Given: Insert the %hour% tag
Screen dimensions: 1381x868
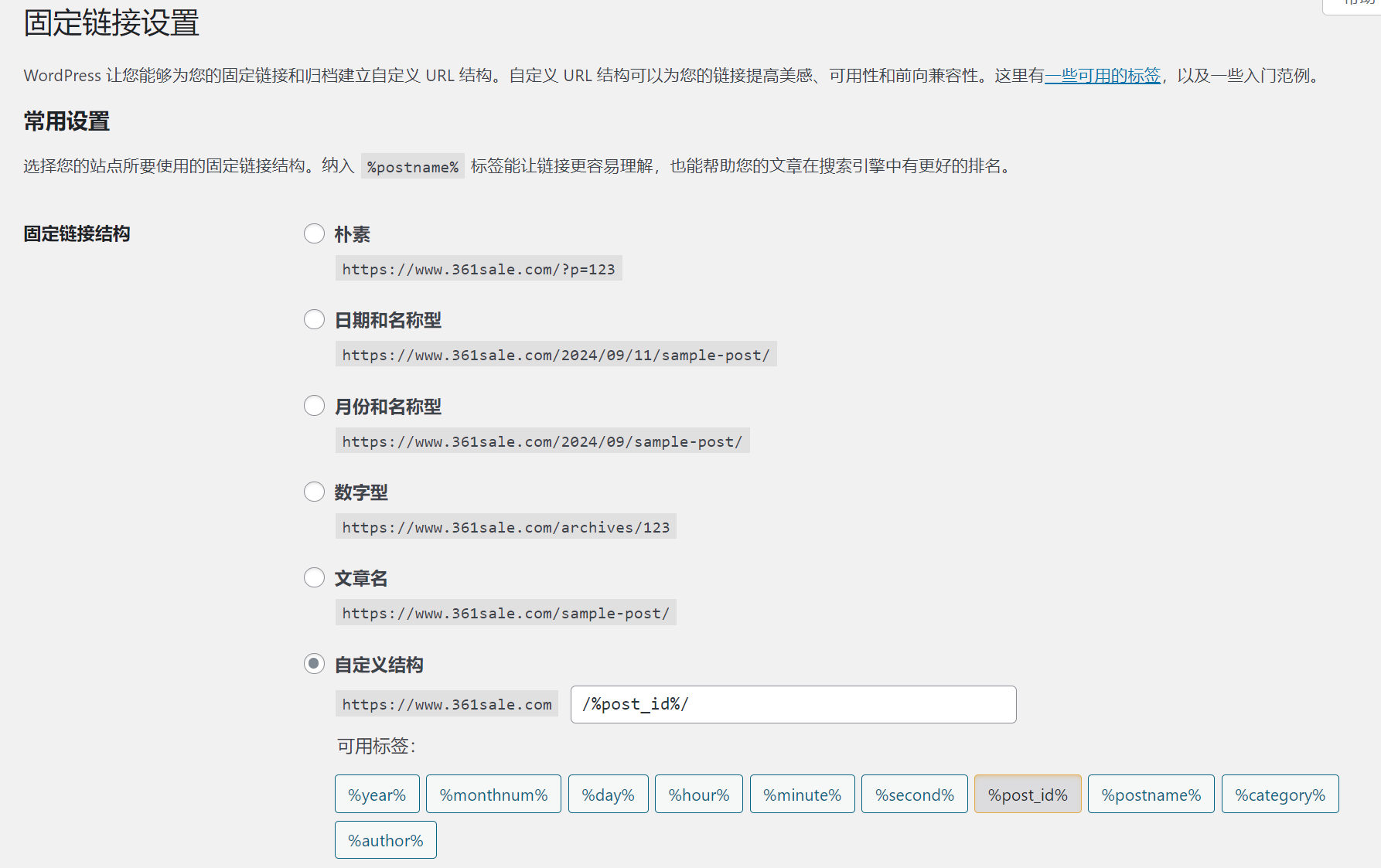Looking at the screenshot, I should point(698,794).
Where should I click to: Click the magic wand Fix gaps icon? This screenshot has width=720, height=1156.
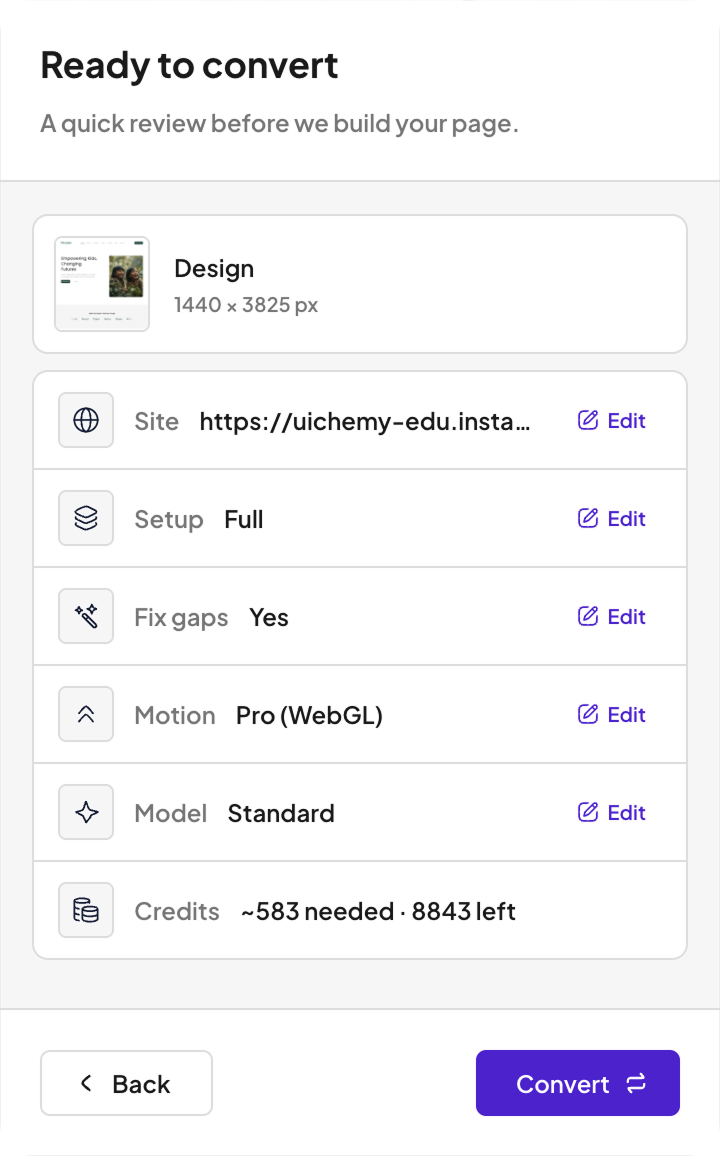point(86,616)
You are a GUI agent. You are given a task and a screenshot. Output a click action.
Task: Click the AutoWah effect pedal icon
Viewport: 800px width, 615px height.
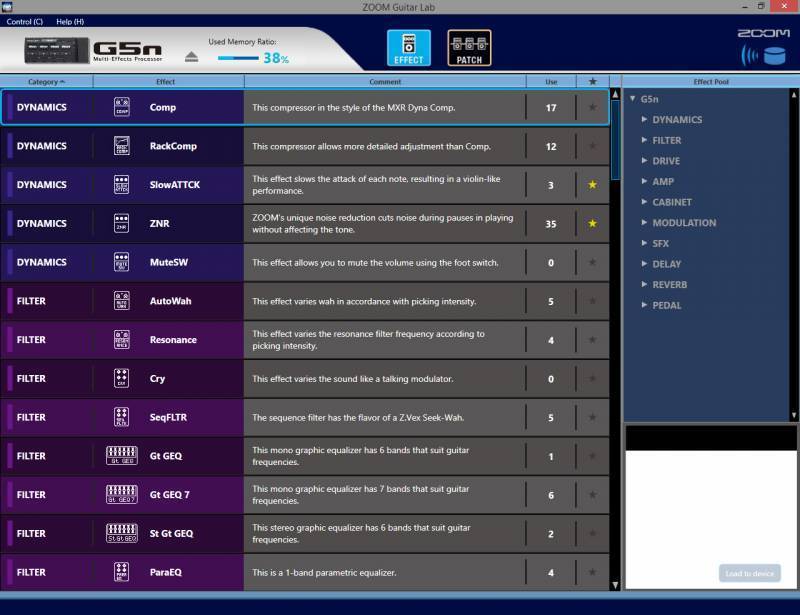tap(121, 301)
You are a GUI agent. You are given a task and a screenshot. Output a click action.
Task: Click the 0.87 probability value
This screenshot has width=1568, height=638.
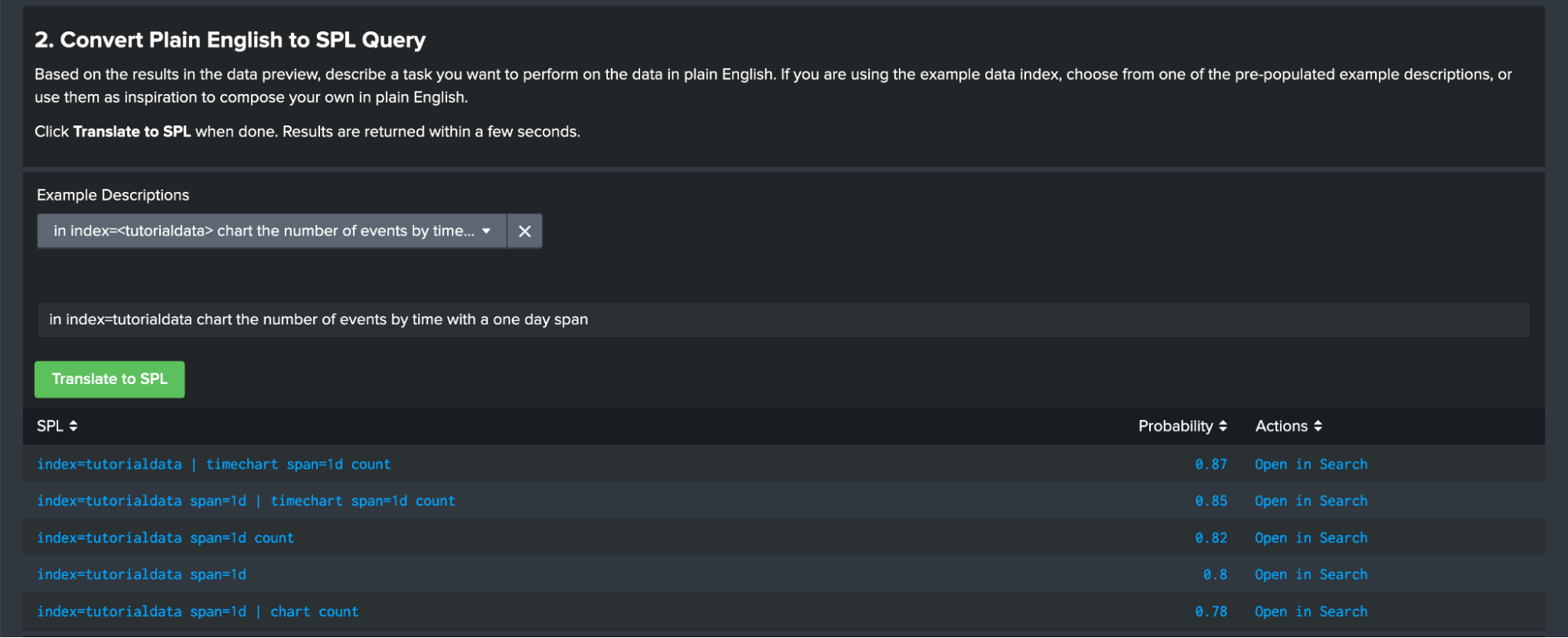coord(1210,464)
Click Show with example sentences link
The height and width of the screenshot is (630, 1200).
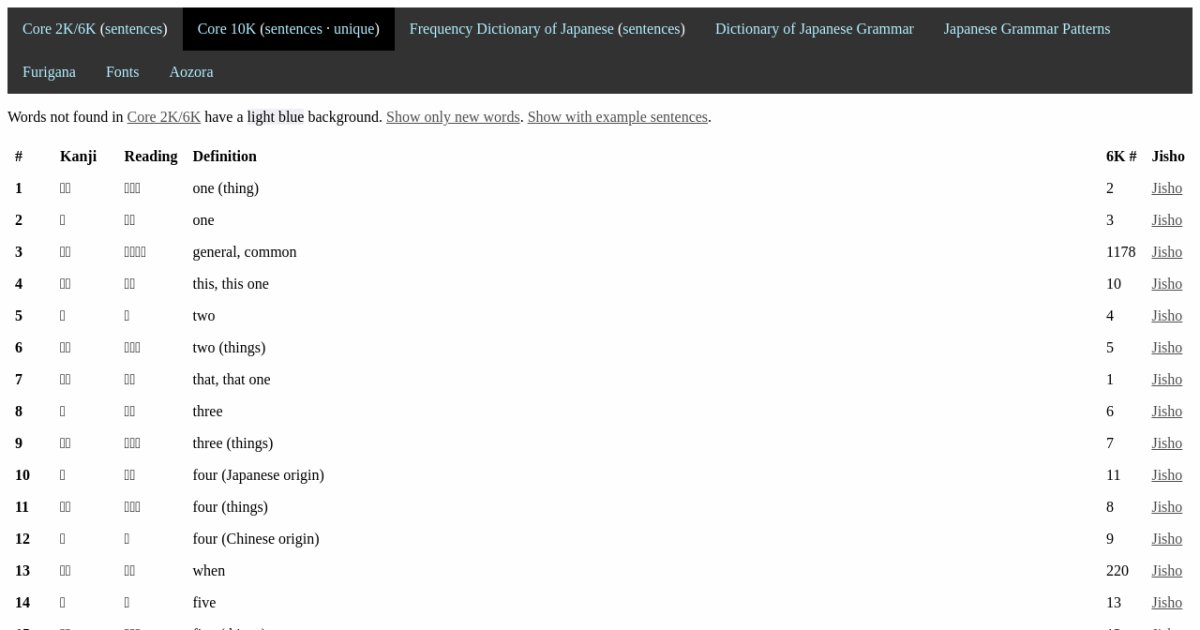617,117
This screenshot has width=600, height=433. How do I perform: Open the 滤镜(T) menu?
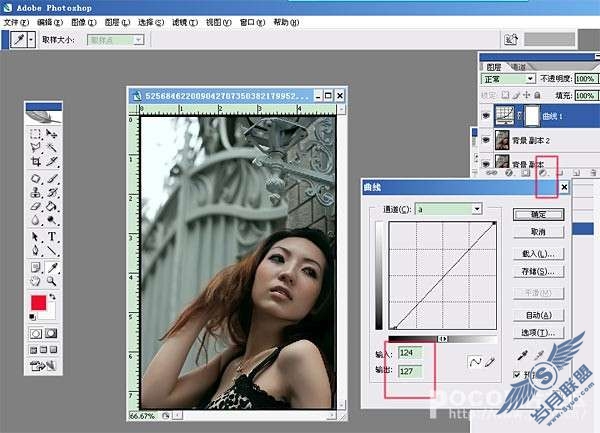[x=184, y=23]
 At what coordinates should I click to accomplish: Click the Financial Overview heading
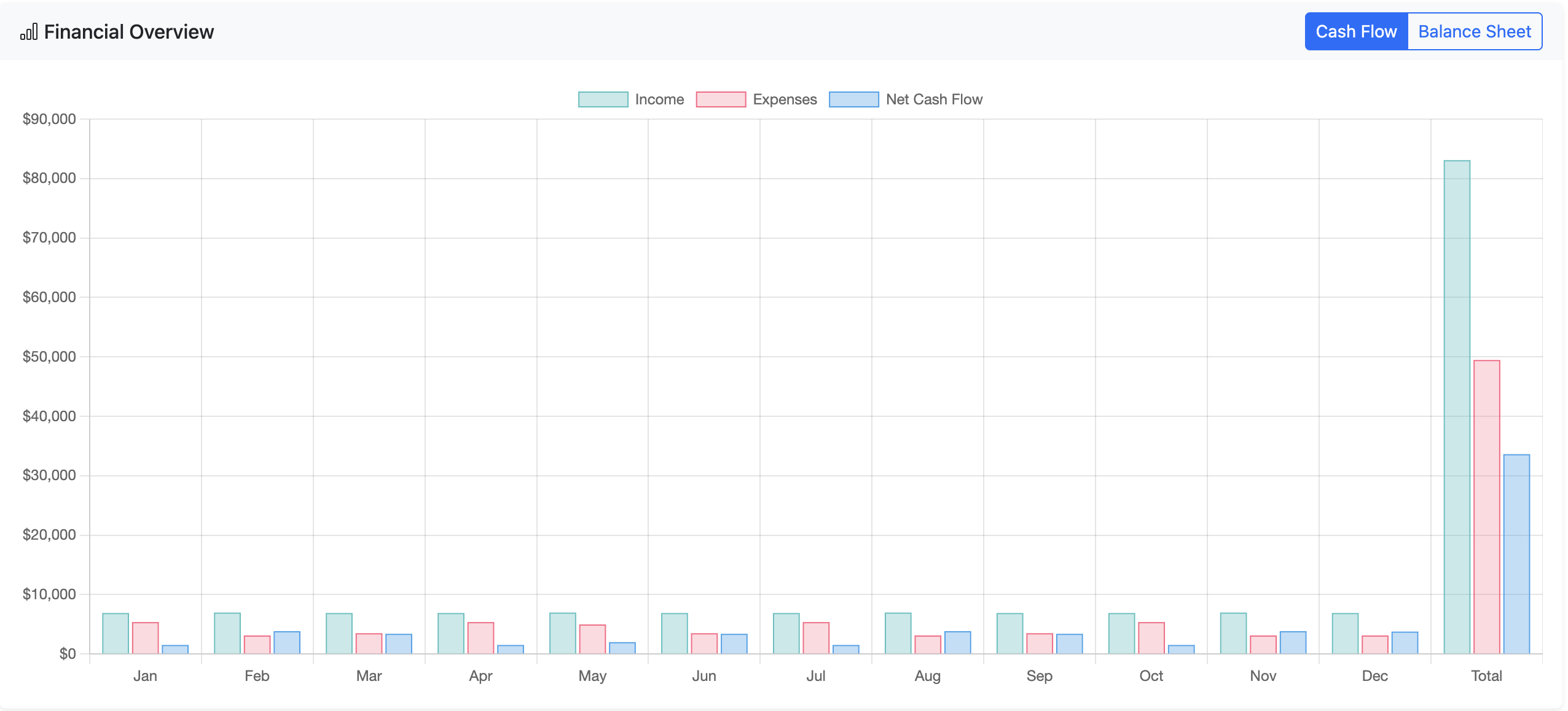tap(129, 32)
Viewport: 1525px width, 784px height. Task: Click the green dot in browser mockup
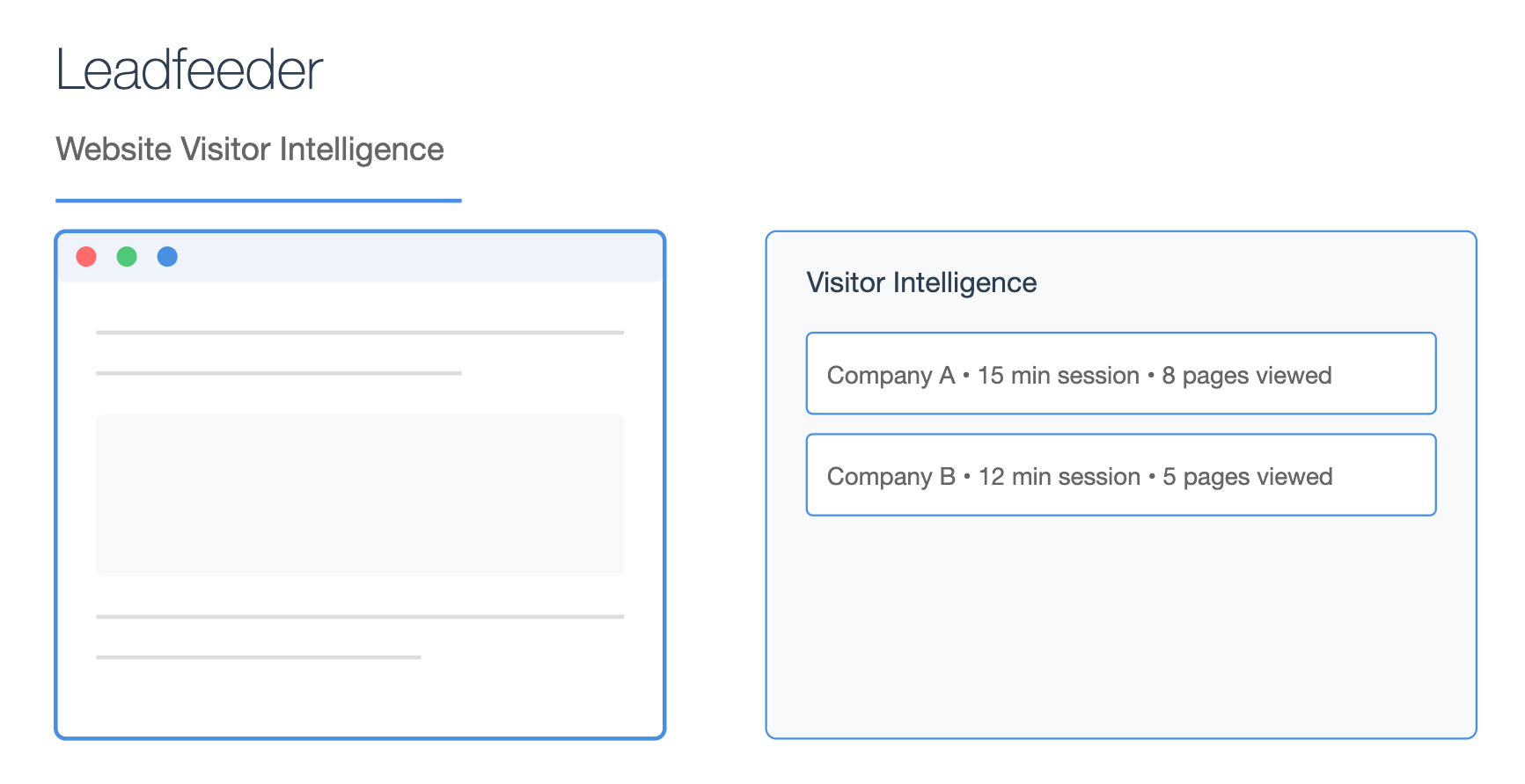(x=127, y=256)
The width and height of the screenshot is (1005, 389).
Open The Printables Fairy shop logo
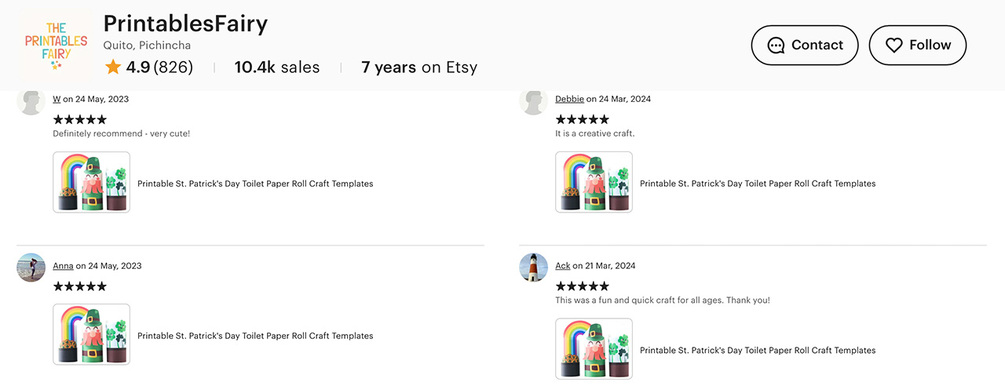tap(56, 46)
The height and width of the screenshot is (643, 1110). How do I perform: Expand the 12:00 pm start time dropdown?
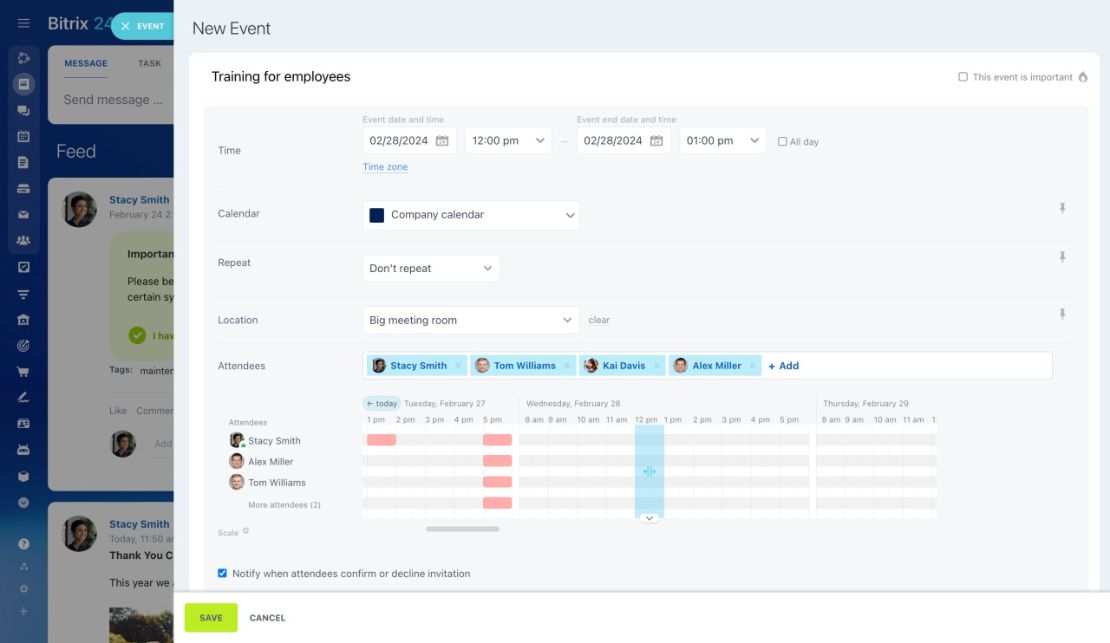click(508, 141)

Problem ->
Pull out every line of the items above that contains the word "icon", matching case exactly.

Task output ->
Where should I click to: Click the magic wand Fix gaps icon? This screenshot has width=720, height=1156.
Task: Click the AutoWah effect pedal icon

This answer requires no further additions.